If you are camping in an official campsite, or if you do have permission from the landowner to wild-camp, any camping should be done responsibly and discretely in the hills and mountains and should follow the Eryri Wild Camping Code as below:

  • Camp high and off the beaten track on open hills and fells and well away from houses and farms.
  • Pitch your camp later in the day and leave early to minimise your visual presence.
  • Stay for one night only to minimise your impact.
  • Leave no trace that you’ve camped.
  • Don’t light any fires and do not use disposable barbeques.
  • Great care must be taken if using gas or liquid fuel stoves.  Always ensure the cooking area is free from flammable materials including vegetation.
  • Don’t light any fires and use a gas stove for cooking.
  • Toileting should be at least 30 m away from any water source or path, and waste buried at least 15cm deep and covered over.

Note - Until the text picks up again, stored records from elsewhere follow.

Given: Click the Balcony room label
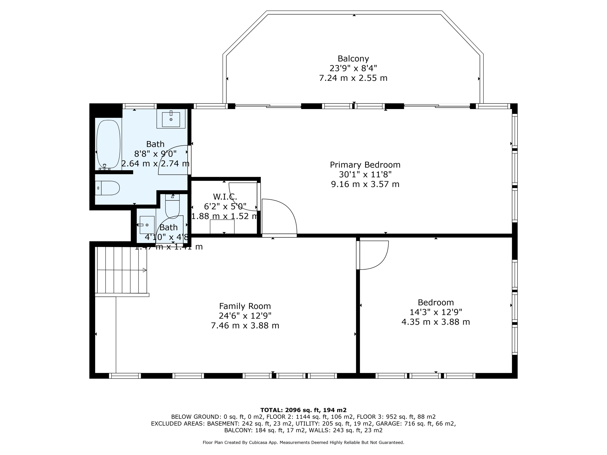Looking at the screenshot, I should (x=353, y=59).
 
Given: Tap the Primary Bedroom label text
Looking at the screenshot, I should (x=365, y=165).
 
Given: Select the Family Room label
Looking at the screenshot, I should (x=245, y=306).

Carry paper and any sanitary items away with you.
  • Leave no litter; take away all rubbish and food scraps with you.
  • Don’t pollute the area with any non-eco-friendly detergents and do not use streams, lakes or rivers for washing with soaps or other washing products. Take a small bowl and dispose of this well away from any water courses.
  • Move on respectively without argument if asked by a landowner to do so.
  • Use unobtrusive coloured tents that blend in with the scenery.
  • Camp with just one or two tents; no groups.
  • Choose your pitch carefully and avoid digging ditches, trampling plants and moving rocks and stones just to accommodate your tent.
  • Be quiet.
  • If you’re in any doubt about whether you can camp, choose another location.
Report a problem

Snowdonia National Park Authority are working closely with colleagues in Gwynedd Council to address damaging fly-camping issues. You can report a problem on the Gwynedd Council website.

Report a problem (Gwynedd Council website)

The law and further information

In unfenced isolated upland areas, the access land provisions of the Countryside & Rights Of Way Act (CROW) specifically state (under the list of restrictions in Schedule 2{1} s) that wild camping is not a permitted activity unless granted by permission.

If you are planning an expedition or running mountain training activities and would like further advice and guidance, please get in touch with our Access Team:

Peter Rutherford
Access Manager, Snowdonia National Park Authority
01766  772 258
07900 267 538

Frequently Asked Questions

Eryri’s campsites fill up quickly during the busy summer season of April to September. Make sure you book a campsite well in advance.

If you are looking for a quieter and more peaceful camping experience, book a place at a campsite during the week. The weekends are often busy in Eryri, especially during the summer season.

Most of Eryri’s official campsites are suitable for campervans and caravans.

Staying overnight at a car park in a campervan or caravan is not permitted in Eryri National Park. Booking a place at an official campsite is the best way to ensure peace of mind and a chance to relax completely during your stay.

Campervans and Motorhomes

Most of Eryri National Park’s landscape is privately owned and used for farming, forestry and many other purposes. Camping is not allowed in these areas unless you have the landowner’s permission.